”Il fantasma è stato liberato”
I serbi del nord spingono per una secessione dell’area da loro controllata, quelli del sud vedono invece come una minaccia una possibile divisione del Kosovo. Ma tutti concordano sul fatto che ormai ”il fantasma è stato liberato”
Non si può certo affermare che i serbi del Kosovo non s’aspettassero quanto avvenuto lo scorso 17 febbraio. La politica è infatti il tema dominante nella maggior parte delle case negli ultimi mesi e la comunità serba ha seguito con regolarità tutti gli avvenimenti collegati con il Kosovo.
Ciononostante il sentimento di umiliazione e di ribellione seguito alla proclamazione di indipendenza del Kosovo – e l’appoggio del mondo che ne è seguito – regnano non solo tra i serbi del Kosovo ma anche in tutta la Serbia. E i serbi del Kosovo, a discapito di tutto, continuano a credere che rimarranno parte integrante della "madrepatria".

◇ ◇ ◇ ◇ ◇ ◇ ◇

### ATTIVITÀ RICHIESTE:
(A) Nel brano sui serbi del Kosovo, per che cosa spingono i serbi del nord?
(B) Riprenda il brano sui serbi del Kosovo a partire dall'ultima frase riportata.

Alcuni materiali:
◇ ◇ ◇ ◇ ◇ ◇ ◇

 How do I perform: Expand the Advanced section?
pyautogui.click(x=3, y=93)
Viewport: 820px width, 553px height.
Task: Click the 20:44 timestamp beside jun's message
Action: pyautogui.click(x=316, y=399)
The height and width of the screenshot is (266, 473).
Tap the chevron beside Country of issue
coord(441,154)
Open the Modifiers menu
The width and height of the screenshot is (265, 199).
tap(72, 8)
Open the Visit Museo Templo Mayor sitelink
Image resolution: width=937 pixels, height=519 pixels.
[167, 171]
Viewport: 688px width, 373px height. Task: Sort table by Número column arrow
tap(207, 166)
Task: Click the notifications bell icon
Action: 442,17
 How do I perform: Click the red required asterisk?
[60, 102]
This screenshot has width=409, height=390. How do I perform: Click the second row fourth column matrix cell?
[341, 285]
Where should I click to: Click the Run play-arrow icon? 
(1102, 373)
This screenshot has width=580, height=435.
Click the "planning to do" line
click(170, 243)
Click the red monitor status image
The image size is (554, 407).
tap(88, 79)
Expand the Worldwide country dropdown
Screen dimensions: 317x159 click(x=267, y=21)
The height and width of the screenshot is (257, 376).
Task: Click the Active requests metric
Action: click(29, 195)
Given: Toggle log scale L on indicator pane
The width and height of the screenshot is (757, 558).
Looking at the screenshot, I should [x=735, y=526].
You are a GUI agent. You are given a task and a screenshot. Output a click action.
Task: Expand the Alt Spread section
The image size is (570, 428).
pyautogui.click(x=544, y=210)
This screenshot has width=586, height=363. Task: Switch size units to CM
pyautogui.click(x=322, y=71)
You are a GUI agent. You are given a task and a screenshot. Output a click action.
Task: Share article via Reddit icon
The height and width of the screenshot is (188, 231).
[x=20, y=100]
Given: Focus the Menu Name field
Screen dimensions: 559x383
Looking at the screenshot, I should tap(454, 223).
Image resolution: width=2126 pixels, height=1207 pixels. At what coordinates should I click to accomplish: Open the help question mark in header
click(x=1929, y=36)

◇ ◇ ◇ ◇ ◇ ◇ ◇

### RISPOSTE ALLE CONSEGNE:
(A) Per una secessione dell'area da loro controllata.

(B)
I serbi del nord hanno reagito il giorno stesso della dichiarazione d’indipendenza, radunandosi nelle vicinanze del ponte nella parte settentrionale di Mitrovica, ormai un simbolo della "resistenza", inviando così un chiaro segnale della loro presenza. E’ iniziata così la serie di proteste nelle zone serbe, tra cui si registra la grande manifestazione della parte nord di Mitrovica, tenutasi il giorno dopo la dichiarazione di indipendenza e le marce di protesta quotidiane degli studenti e delle ong locali.
Oltre a queste proteste pacifiche, tra le reazioni a catena seguite alla decisione di Pristina di dichiarare l’indipendenza ci sono stati anche una serie di incidenti nella parte nord del Kosovo, che hanno preso il via con delle piccole esplosioni e con l’incendio di automezzi UNMIK.
L’incidente più grave è accaduto il 19 febbraio, quando centinaia di dimostranti in due luoghi di confine tra la Serbia e il Kosovo settentrionale hanno incendiato e minato i punti di frontiera, rimuovendo di fatto per alcune ore la frontiera tra Serbia e Kosovo. Nonostante i danni materiali, nessun poliziotto o funzionario kosovaro è rimasto ferito, ma sono stati feriti alcuni giornalisti.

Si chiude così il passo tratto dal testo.